=== Provided entries ===

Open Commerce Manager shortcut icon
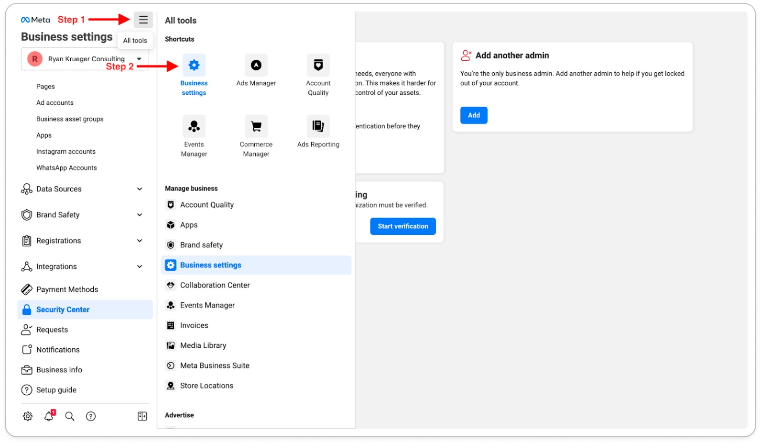Viewport: 761px width, 444px height. [x=256, y=126]
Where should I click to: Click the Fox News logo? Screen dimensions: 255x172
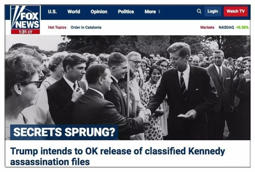26,20
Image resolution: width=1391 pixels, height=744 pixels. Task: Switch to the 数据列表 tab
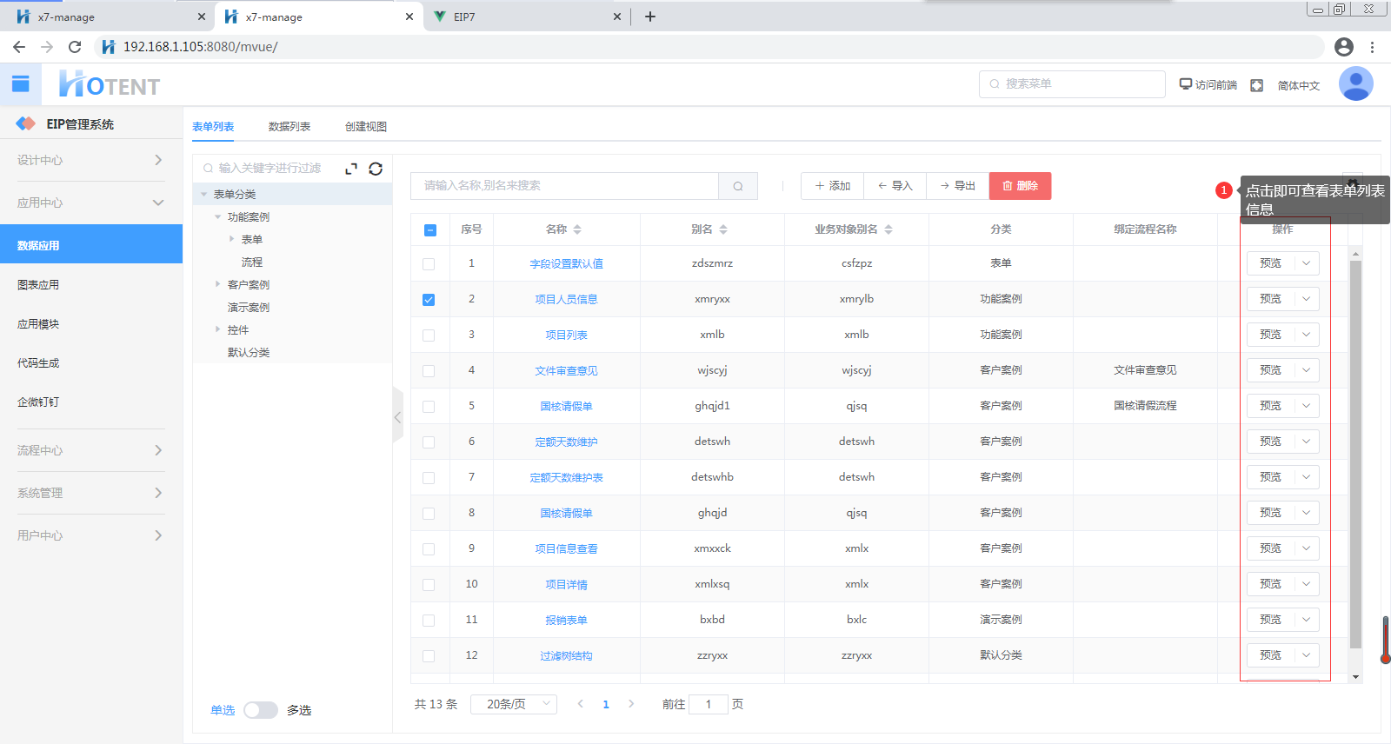coord(289,127)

===

* **What needs to be done**:
Print the records again exactly, without the pictures.

* **Solution to this exercise**:
Open Commerce Manager shortcut icon
Viewport: 761px width, 444px height. [x=256, y=126]
Where should I click to: Click the Fox News logo? Screen dimensions: 255x172
26,20
Image resolution: width=1391 pixels, height=744 pixels. Task: Switch to the 数据列表 tab
coord(289,127)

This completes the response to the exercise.